My training life spun out of control for about 5 years. I know a lot of other guys whom this happened to as well, some that are even well known! Some of them wrote for this site. They said the more complicated they made things, the worse their clients progressed.

You got Pavel stating you do not need a warmup before a max set because people could respond to the KGB knocking on their door without a warmup. How would this feel with 500+ on your back or in your hands?
You got Paul Chek, I saw him speak personally for personal trainers. No one knew what he was talking about. He showed a slide of him doing an overhead squat on a Swiss Ball. He looked like a fuckin’ nut! He basically ripped the bodybuilding world into shreds during his lecture. He said the bench press was not functional too.

I heard this guy got hit in the face with a dumbbell during a Swiss Ball exercise. You got this guy talking in interviews about the qualities of our shits, our feces.
You got this guy Dr. Mercola stating we shouldn’t swim in pools, shouldn’t carry cell phones, shouldn’t shave our faces with a razor, shouldn’t use a microwave, and so on.

You got this guy Waterbury recommending to lift at >90% of the max for ten sets. Your CNS would be fried! 17 sets of singles would put some powerlifters in the hospital.
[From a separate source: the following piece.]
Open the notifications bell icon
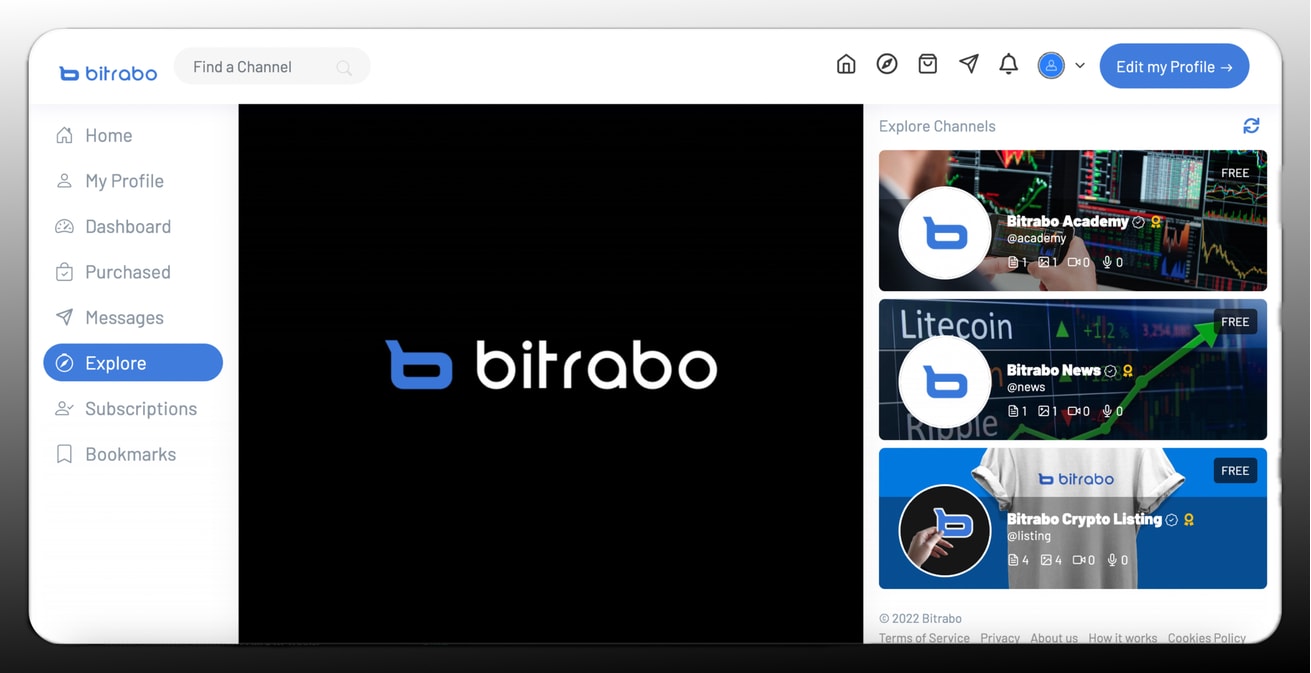The width and height of the screenshot is (1311, 673). [1009, 65]
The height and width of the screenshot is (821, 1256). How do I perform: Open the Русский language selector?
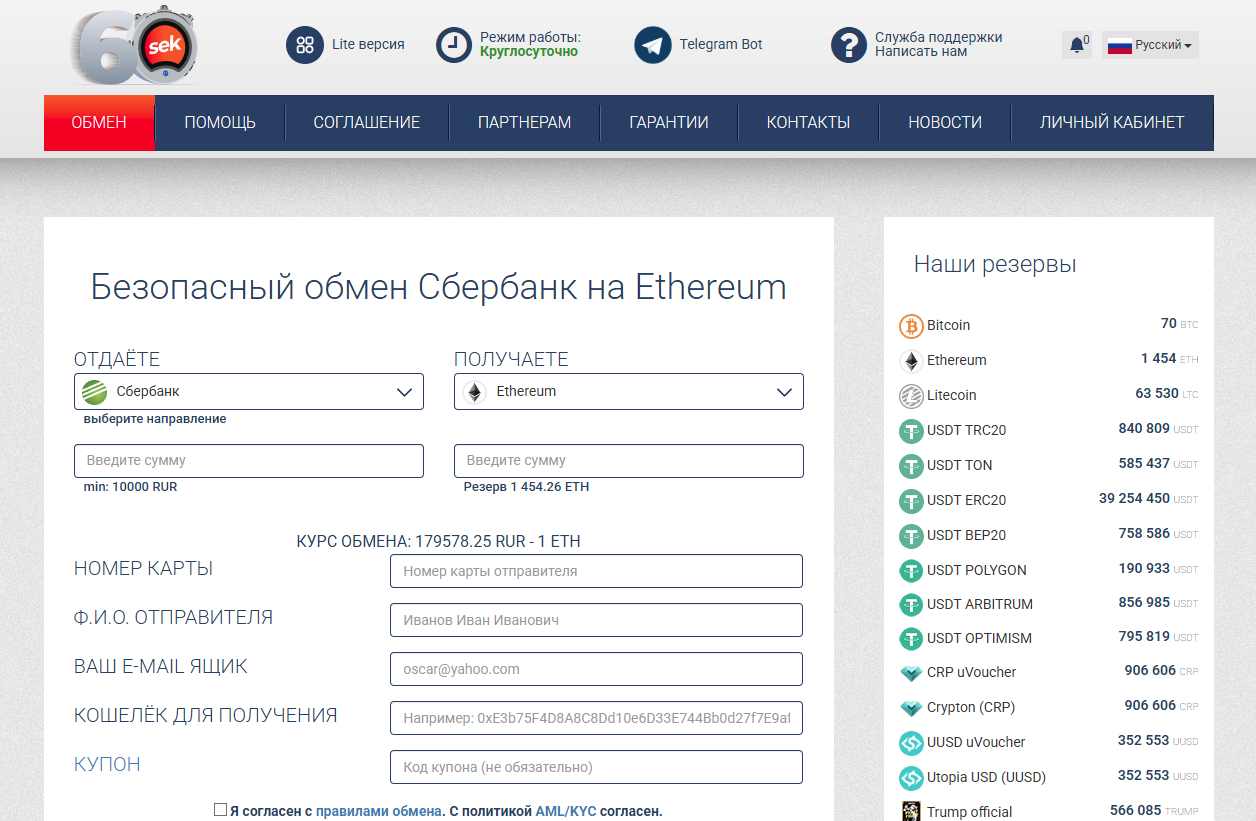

Your post is far too long for my processor to handle.

[quote]GetSwole wrote:
Your post is far too long for my processor to handle.[/quote]

Haha, yeah, paragraphs Bricknyce. Remember? Paragraphs. :wink:

Poliquin on shaving his forearms:

Shave my forearms? If shaving body parts was my thing, I would be parading around the EAS booth at the Arnold Classic with plucked eyebrows and hair groomed by Eduardo of Manhattan, saying stuff to my cronies like, “Get the plane ready.” This would no doubt impress many members of the bodybuilding audience, many of whom have an average IQ that’s lower than that of a WWF audience. That is, an IQ of 5 (it takes 6 to bark).

Its amazing how this guy is still held in high regard by fans of bodybuilding and training like one.

The funny thing if you look at his popeye pic from a few articles ago that TC posted,his forearms are shaved.

I have to go pump the gf in a decided 2112 tempo ala Poliquin and Rush.